◆ Provided records ◆
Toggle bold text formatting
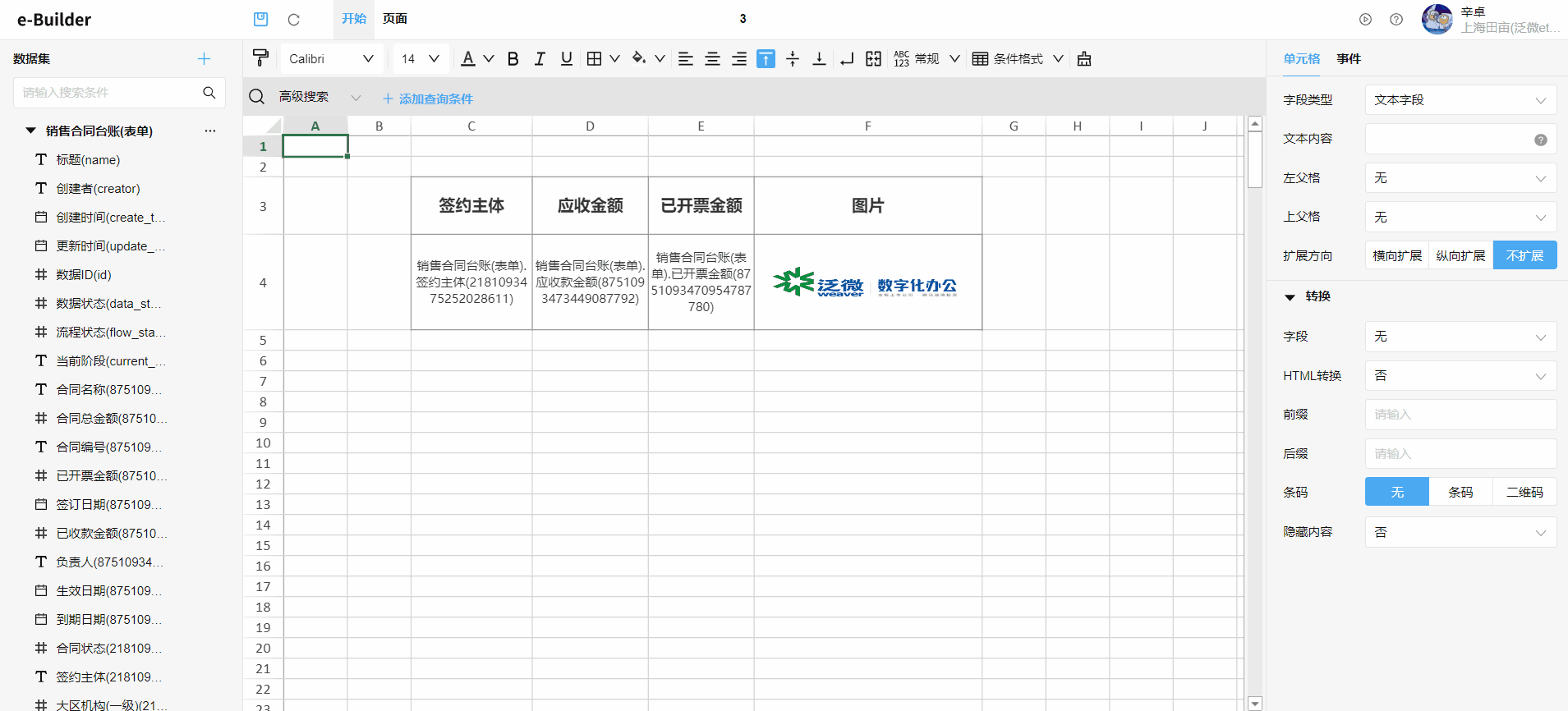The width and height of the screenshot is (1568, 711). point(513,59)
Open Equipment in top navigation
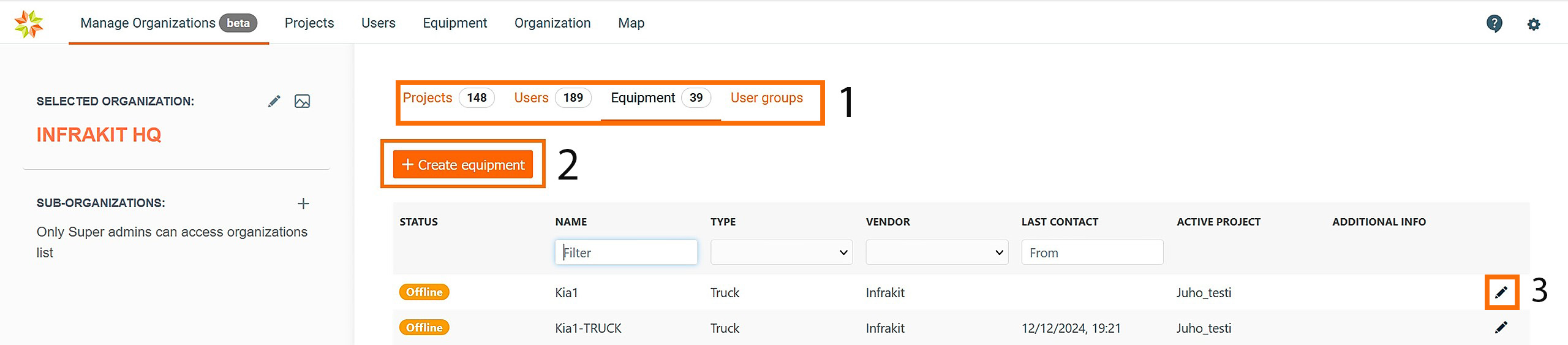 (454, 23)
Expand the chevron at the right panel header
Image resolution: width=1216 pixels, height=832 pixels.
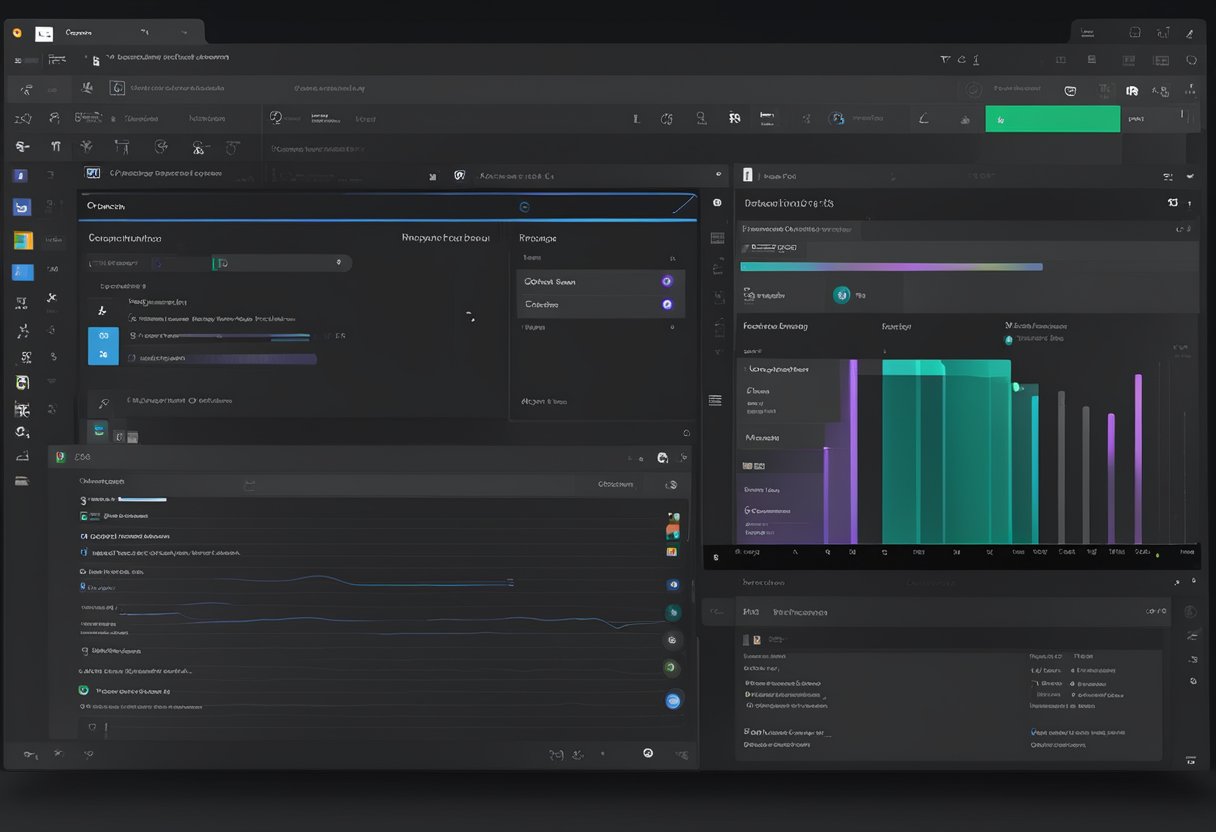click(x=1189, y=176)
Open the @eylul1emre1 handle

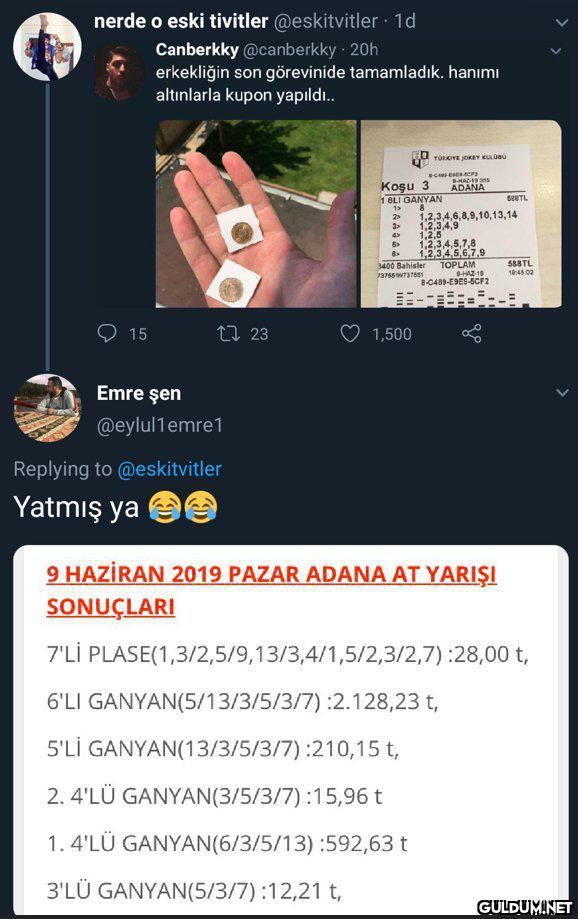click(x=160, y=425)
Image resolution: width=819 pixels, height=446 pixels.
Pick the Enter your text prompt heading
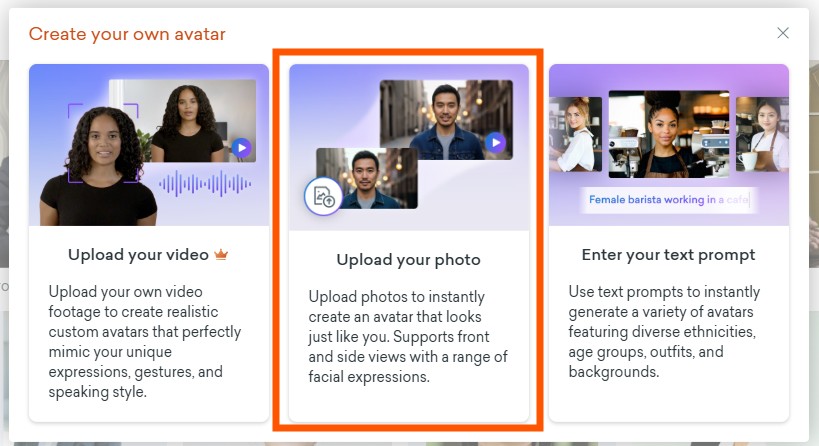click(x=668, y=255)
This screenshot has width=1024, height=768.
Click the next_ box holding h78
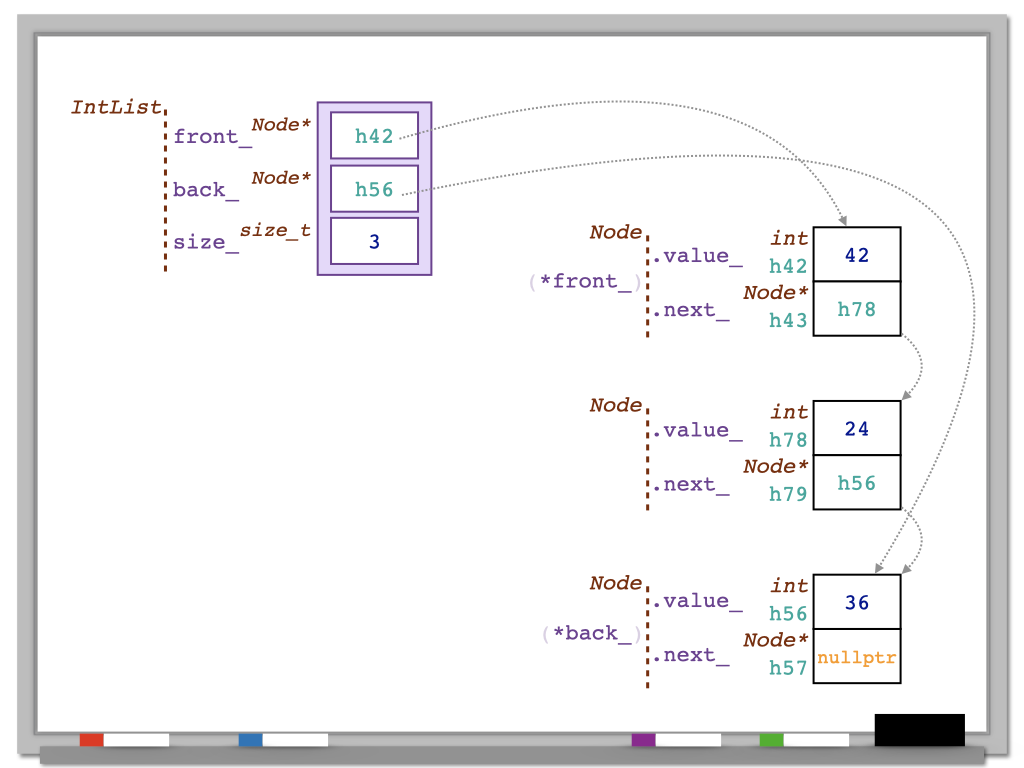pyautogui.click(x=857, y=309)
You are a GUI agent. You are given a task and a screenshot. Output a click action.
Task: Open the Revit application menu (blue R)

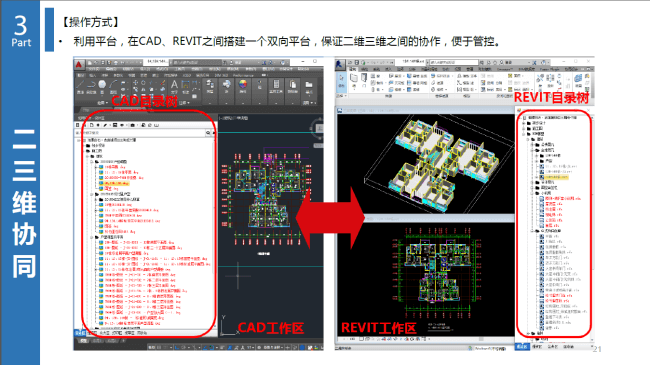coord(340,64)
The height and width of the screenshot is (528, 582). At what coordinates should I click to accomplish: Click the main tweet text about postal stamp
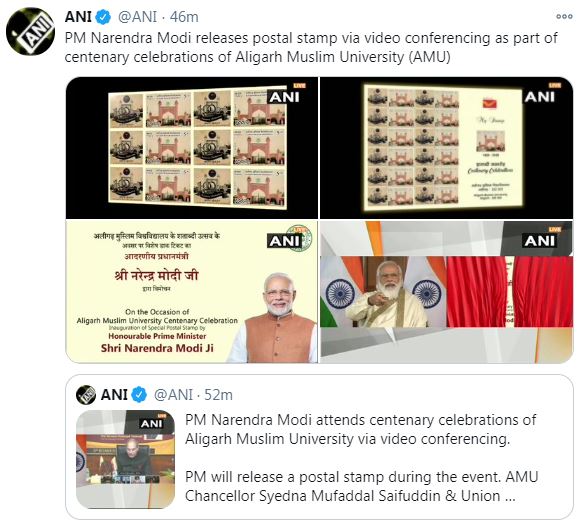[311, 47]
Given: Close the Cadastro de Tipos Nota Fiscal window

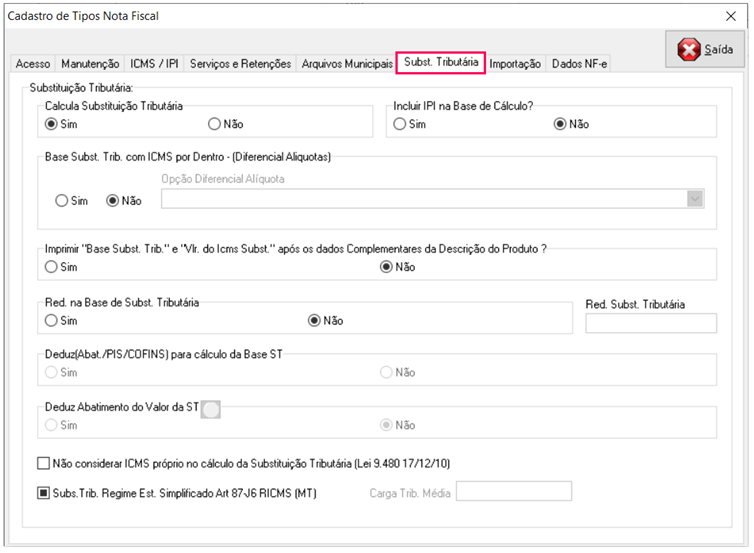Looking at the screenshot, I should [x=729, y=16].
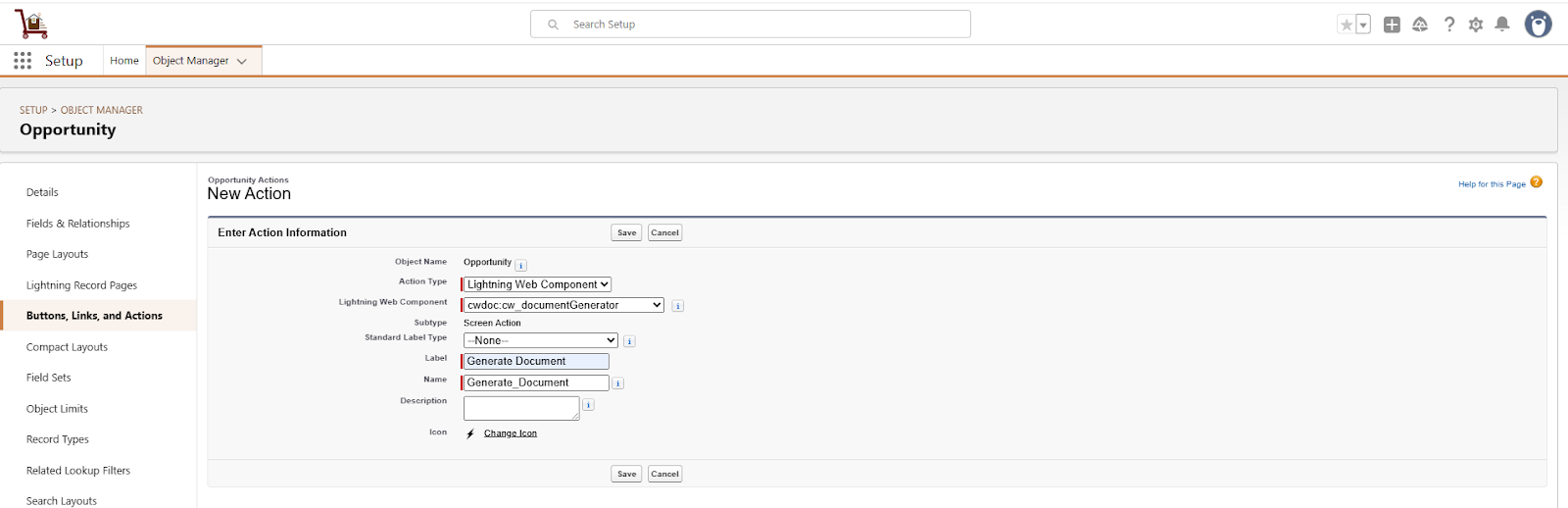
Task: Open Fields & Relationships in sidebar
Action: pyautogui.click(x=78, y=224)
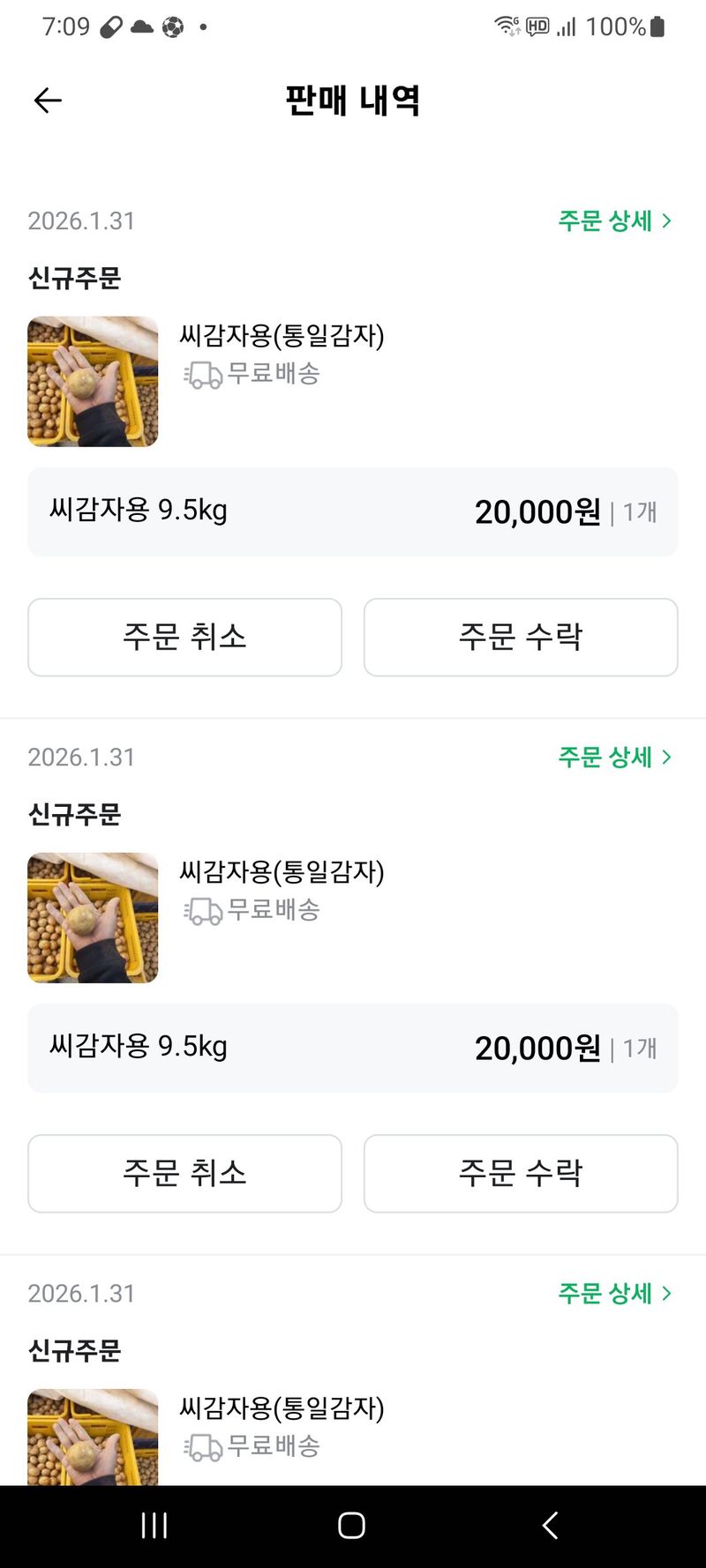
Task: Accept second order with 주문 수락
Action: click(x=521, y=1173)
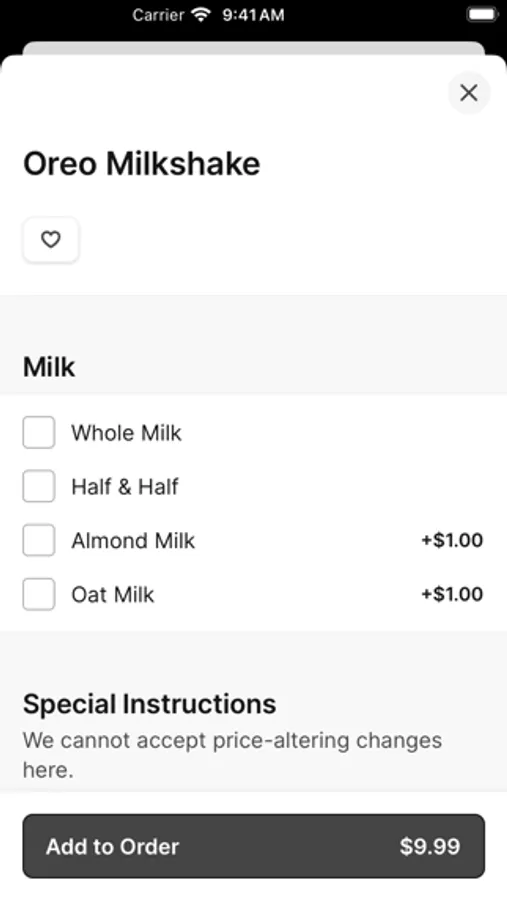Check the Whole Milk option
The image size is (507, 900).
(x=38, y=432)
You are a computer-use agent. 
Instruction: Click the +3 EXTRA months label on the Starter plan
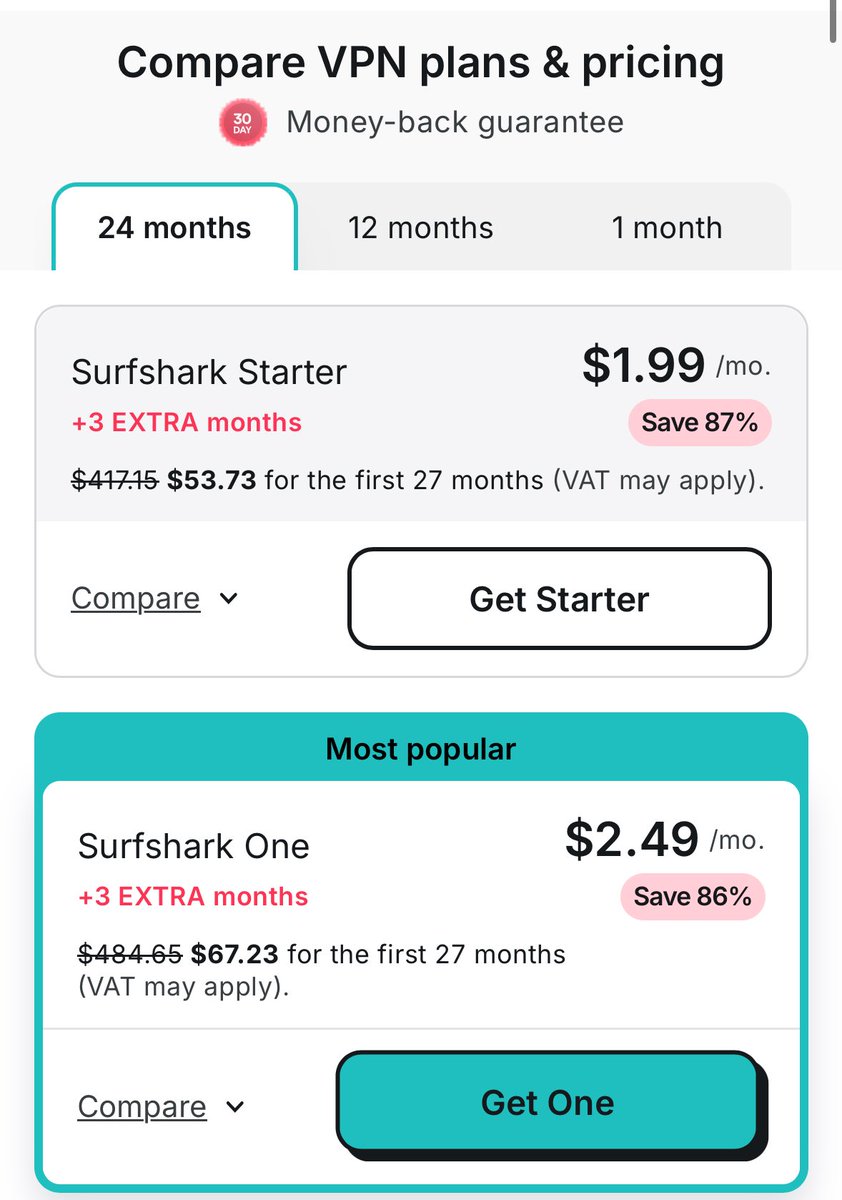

◆ To do ◆
Each line above starting at the one holding "The height and" and ending at the one holding "You are a computer-use agent." should be set down exactly as it stands, both ends included, with no pictures.

◆ Response to the task ◆
The height and width of the screenshot is (528, 582). At what coordinates should I click to accomplish: Click the main tweet text about postal stamp
[311, 47]
Given: Close the Cadastro de Tipos Nota Fiscal window

Looking at the screenshot, I should [x=729, y=16].
Task: Open Fields & Relationships in sidebar
Action: pyautogui.click(x=78, y=224)
Task: Accept second order with 주문 수락
Action: click(x=521, y=1173)
Check the Whole Milk option
The image size is (507, 900).
(x=38, y=432)
You are a computer-use agent. 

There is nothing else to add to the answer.